The message was either idle or wicked; idle, if he sent it to a stock; if to a devil, both idle and wicked. What can the most intelligent spirits know of future things but what they see either in their causes or in the light of participation? What a madness was it in Ahaziah to seek to the postern while the foregate stood open! Could those evil spirits truly foretell events no way preexistent, yet they might not without sin be consulted. The evil of their nature debars all the benefits of their information. If not as intelligencers, much less may they be sought to as gods. Who cannot blush to hear and see that even the very evangelical Israel should yield pilgrims to the shrines of darkness? How many, after this clear light of the Gospel, in their losses, in their sicknesses, send to these infernal oracles, and damn themselves wilfully in a vain curiosity!

The message of the jealous God intercepts them with a just disdain, as here by Elijah: Is it not because there is not a God in Israel, that ye go to inquire of Baal-zebub the god of Ekron? What can be a greater disparagement to the true God than to be neglected, than to stand aside, and see us make love to an hellish rival? Were there no God in Israel, in heaven, what could we do other, what worse!

This affront, of whatever, Ahaziah cannot escape without a revenge; Therefore thus saith the Lord, Thou shalt not come down from that bed on which thou art gone up, but shalt surely die. It is an high indignity to the true God not to be sought to in our necessities; but so to be cashiered from our devotions as to have a false god thrust in his room is such a scorn, as it is well if it can escape with one death.

Let now the famous god of Ekron take off that brand of feared mortality which the living God hath set upon Ahaziah. Let Baalzebub make good some better news to his distressed suppliant. Rather the king of Israel is himself, without his repentance, hasting to Beel-zebub.

This errand is soon done. The messengers are returned ere they go. Not a little were they amazed to hear their secret message from another's mouth, neither could choose but think, "He that can tell what Ahaziah said, what he thought, can foretell how he shall speed; we have met with a greater god than we went to seek, what need we inquire for another answer?" With this conceit, with this report, they return to their sick lord, and astonish him with so short, so sad a relation.

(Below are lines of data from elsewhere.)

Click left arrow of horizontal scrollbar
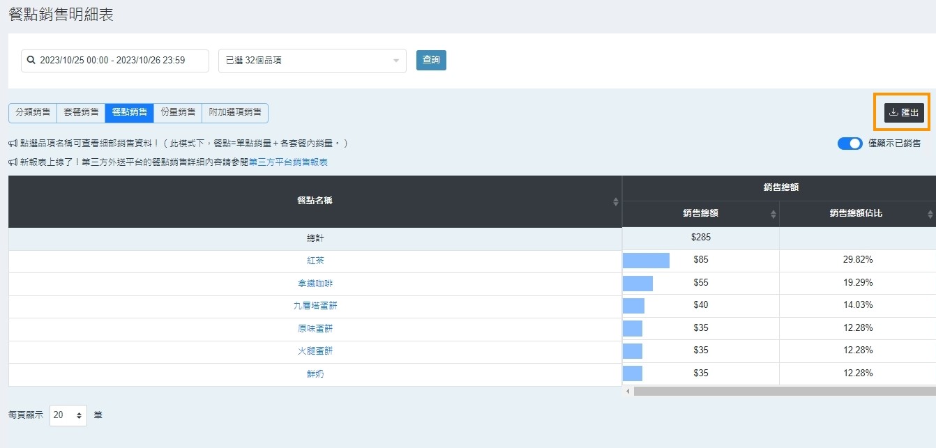The height and width of the screenshot is (448, 936). (628, 392)
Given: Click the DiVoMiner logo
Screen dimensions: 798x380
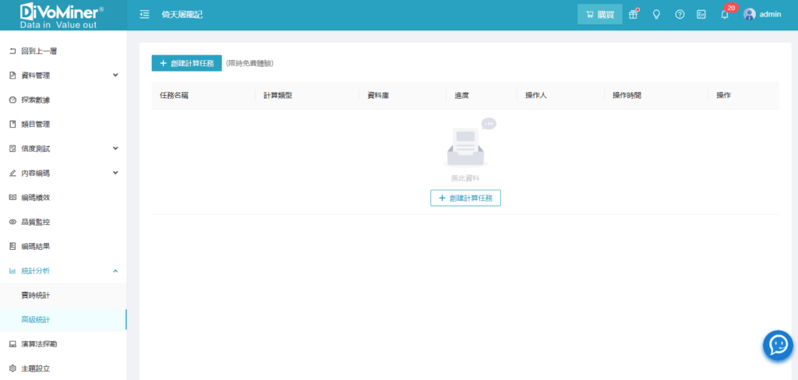Looking at the screenshot, I should coord(62,15).
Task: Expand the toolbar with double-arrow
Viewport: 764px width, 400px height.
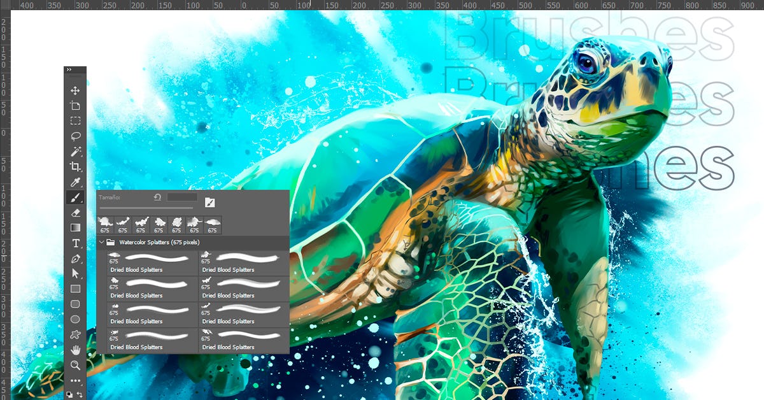Action: click(x=69, y=69)
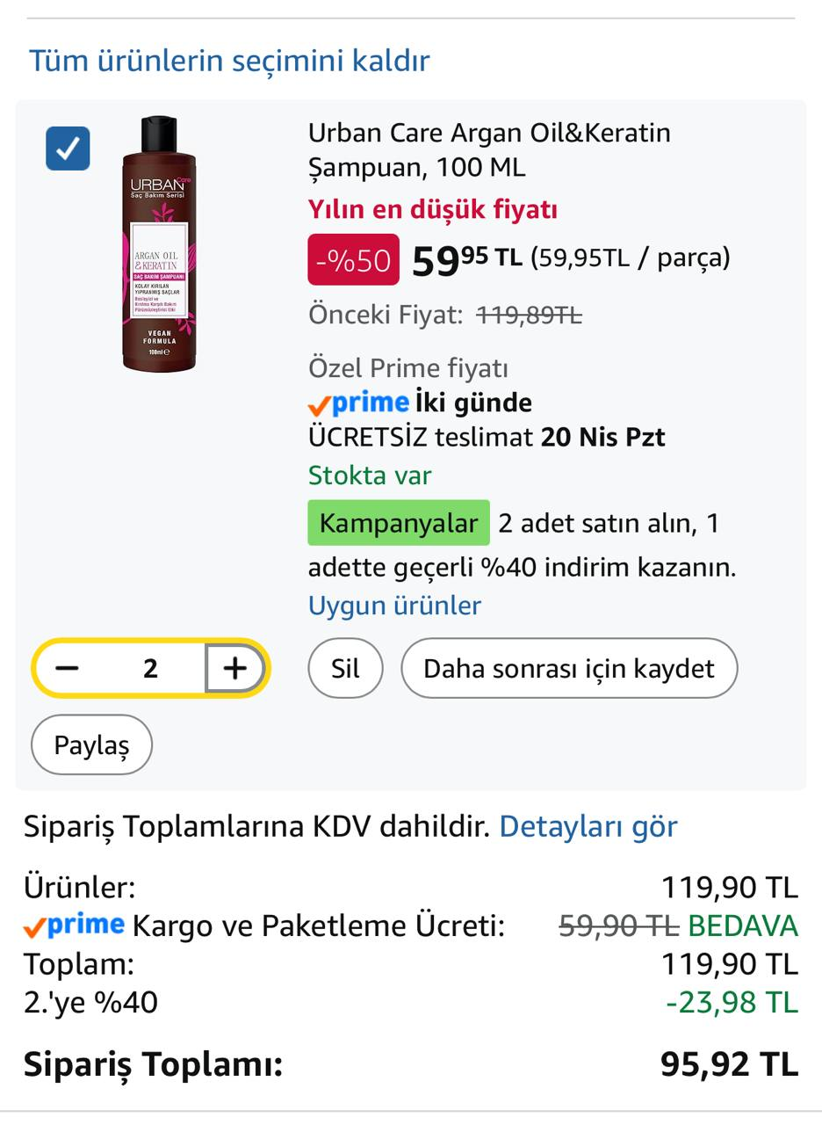
Task: Click the green "Kampanyalar" badge
Action: [x=398, y=523]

No marvel if the king inquired curiously of the habit and fashion of the man that could know this, that durst say this. They describe him a man whether of a hairy skin, or of rough, coarse, careless attire; thus drest, thus girded. Ahaziah readily apprehends it to be Elijah, the old friend of his father Ahab, of his mother Jezebel. More than once had he seen him, an unwelcome guest, in the court of Israel. The times had been such that the prophet could not at once speak true and please. Nothing but reproofs and menaces sounded from the mouth of Elijah. Micaiah and he were still as welcome to the eyes of that guilty prince as the Syrian arrow was into his flesh. Too well therefore had Ahaziah noted that querulous seer, and now is not a little troubled to see himself in succession haunted with that bold and illboding spirit.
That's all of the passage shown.